A ricordarlo è il WWF, che porta avanti la campagna Our Future, per sensibilizzare cittadini e istituzioni sulla necessità urgente di cambiare rotta. I dati sono allarmanti: nel 1970 l’Overshoot Day cadeva a dicembre, ma negli anni si è progressivamente anticipato a un ritmo sempre più rapido. Solo lo scorso anno era il primo agosto; oggi, sette giorni prima.
Secondo il WWF, attualmente la popolazione mondiale consuma l’equivalente di 1,8 pianeti Terra ogni anno: un consumo che supera dell’80% la capacità rigenerativa degli ecosistemi terrestri. Questo squilibrio è la radice delle principali crisi ambientali del nostro tempo: la perdita di biodiversità, la deforestazione, il degrado del suolo, l’esaurimento delle risorse come acqua e stock ittici, fino all’accumulo di gas serra che alimenta la crisi climatica.

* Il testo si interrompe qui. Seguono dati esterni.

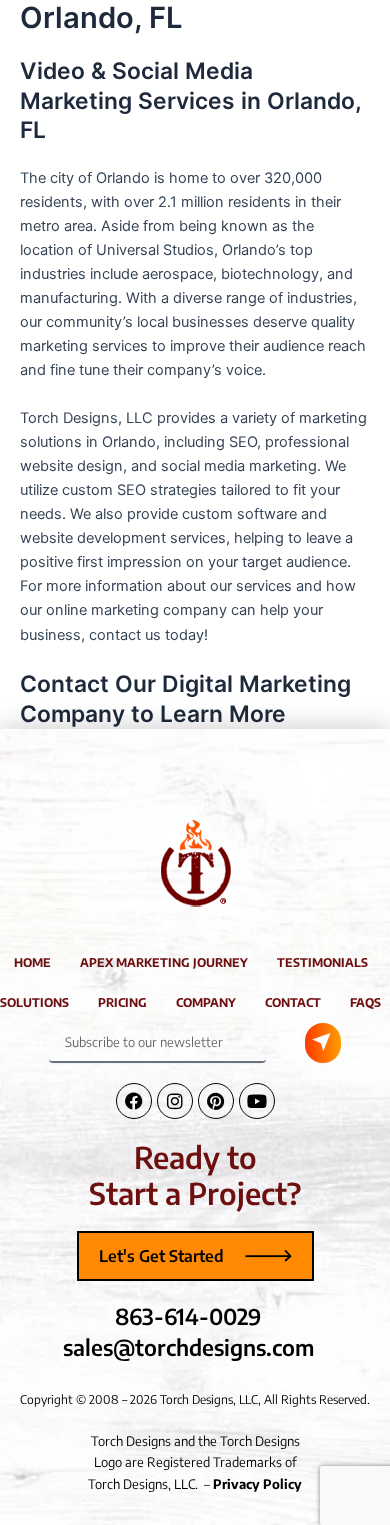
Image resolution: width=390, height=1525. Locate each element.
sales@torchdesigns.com (188, 1347)
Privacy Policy (257, 1484)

Il calcolo del debito cumulativo verso il pianeta è ancora più impressionante: servirebbero teoricamente 22 anni di piena produttività ecologica per recuperarlo. Tuttavia, si tratta di un’ipotesi irrealistica, poiché gran parte della capacità rigenerativa del pianeta è stata compromessa da danni irreversibili, come la perdita di intere foreste, l’erosione dei suoli, l’impoverimento dei mari e l’estinzione di specie.